Unpunished Axe-Murder Is an International Travesty
By ARA KHACHATOURIAN
From Asbarez
On August 31, 2011, the world watched silently—with the exception of Armenians and some restrained condemnations from international leaders—as Ramil Safarov was set free and returned to Azerbaijan where he received a hero’s welcome and was glorified by none other than Azeri President Ilham Aliyev.
Safarov was the Azeri soldier who on February 19, 2004 picked up an axe and murdered Armenian soldier Gourgen Margaryan while he was sleeping in his bunker in Budapest, Hungary while both were attending a training program as part of NATO’s Partnership for Peace Program.

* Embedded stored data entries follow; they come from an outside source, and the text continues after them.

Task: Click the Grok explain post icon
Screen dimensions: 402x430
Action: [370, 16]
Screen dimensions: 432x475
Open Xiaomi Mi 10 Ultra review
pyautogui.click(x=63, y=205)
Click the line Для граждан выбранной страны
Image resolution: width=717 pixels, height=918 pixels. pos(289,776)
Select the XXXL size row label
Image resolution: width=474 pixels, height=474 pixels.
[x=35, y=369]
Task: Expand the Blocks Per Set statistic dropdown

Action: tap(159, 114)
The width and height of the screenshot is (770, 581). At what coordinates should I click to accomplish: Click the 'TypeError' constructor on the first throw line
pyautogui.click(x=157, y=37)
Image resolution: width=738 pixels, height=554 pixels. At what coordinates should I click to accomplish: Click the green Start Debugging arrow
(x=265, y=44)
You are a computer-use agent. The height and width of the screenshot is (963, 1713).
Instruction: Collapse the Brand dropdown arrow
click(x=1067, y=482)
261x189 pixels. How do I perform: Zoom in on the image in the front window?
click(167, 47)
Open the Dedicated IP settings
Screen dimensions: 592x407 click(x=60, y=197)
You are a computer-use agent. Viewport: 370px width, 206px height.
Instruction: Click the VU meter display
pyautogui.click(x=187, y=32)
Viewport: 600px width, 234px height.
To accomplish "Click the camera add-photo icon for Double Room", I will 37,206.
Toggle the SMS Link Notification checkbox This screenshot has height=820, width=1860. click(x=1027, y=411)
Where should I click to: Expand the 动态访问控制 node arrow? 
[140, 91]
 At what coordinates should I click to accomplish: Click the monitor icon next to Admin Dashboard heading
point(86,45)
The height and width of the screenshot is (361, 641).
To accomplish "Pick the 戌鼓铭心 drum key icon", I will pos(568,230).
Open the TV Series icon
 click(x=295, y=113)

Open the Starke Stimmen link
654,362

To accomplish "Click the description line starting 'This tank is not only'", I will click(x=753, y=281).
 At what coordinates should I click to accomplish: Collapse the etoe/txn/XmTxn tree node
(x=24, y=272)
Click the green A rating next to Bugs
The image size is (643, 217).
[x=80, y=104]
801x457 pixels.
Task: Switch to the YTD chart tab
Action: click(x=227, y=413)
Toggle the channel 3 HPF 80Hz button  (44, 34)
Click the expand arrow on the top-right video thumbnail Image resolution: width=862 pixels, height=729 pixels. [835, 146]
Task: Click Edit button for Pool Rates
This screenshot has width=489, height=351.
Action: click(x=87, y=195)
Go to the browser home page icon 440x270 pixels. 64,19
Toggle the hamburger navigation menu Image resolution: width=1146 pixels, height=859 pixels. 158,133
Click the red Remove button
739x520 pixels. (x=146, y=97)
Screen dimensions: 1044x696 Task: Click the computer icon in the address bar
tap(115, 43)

The muted outrage at the time of the murder, coupled with the muffled condemnation of Hungary’s decision to extradite a man who was convicted and sentenced serves as a reminder that the international community, especially the West, which has proclaimed itself the arbiter of human rights, is nothing but a farce and an accomplice in the gross breach of justice.
The Margaryan family was joined by the entire Armenian nation in mourning and in shock of the gruesome crime and were forced to re-live that horror when Hungary decided to extradite Safarov and his subsequent glorification when he returned to Azerbaijan.
For all intents and purposes, Margaryan’s murder remains an unpunished crime and, save for the intermittent reminders by the Armenian people, an all but forgotten chapter in the 20 years of peace negotiations to resolve the Karabakh conflict.
If anything, Margaryan’s murder and Azerbaijan’s vilification of the victim should have demonstrated Azerbaijan’s inherent and continued anti-Armenian policy that has festered in Baku since its post-Soviet independence (not to mention its short history as a nation). Yet this abhorrent act and its subsequent “resolution” should have prompted the international community, especially the co-chairing countries of the OSCE Minsk Group, to take a hard look at one of the entities occupying a seat at the negotiating table.
Until today, the international community’s brazen disregard for Azerbaijan’s actions continues to embolden Azerbaijan to continue its policies of hatred and military threats without any recourse or consequence, adding to the long list of crimes committed by Azerbaijan and gone unpunished.
Successive US administrations have successfully turned public opinion against such leaders as Vladimir Putin of Russia, Syria’s Bashar al-Assad and more recently Viktor Yanukovych of Ukraine, vilifying them for gross abuses of human rights and oppression of their respective populations.
If we use the US litmus test for Russia, Syria and Ukraine on Azerbaijan it will be extremely clear that the Baku regime fails—miserably—on all aspects.
Quashing dissent: check. Violating speech and press freedoms: check. Advocating hatred and xenophobia: check. Violating internationally established guidelines: check. Pocketing the national wealth: check… And the list goes on, including the centerpiece of America’s campaign against Putin and Russia—its treatment of the LGBT community, which has gotten the most traction in the US.
One wonders whether systematic pogroms of Armenians in Sumgait, Baku and Kirovabad, the reign of terror by Azeri forces against the population of Nagorno-Karabakh, an axe murder and subsequent glorification of its perpetrator and the continued violations of the cease-fire qualify for the US to take a hard look at its policies vis-à-vis Azerbaijan.
The 10th anniversary of Gourgen Margaryan’s death serves an opportunity to pose these questions, and once again, raise our voices for unconditional justice.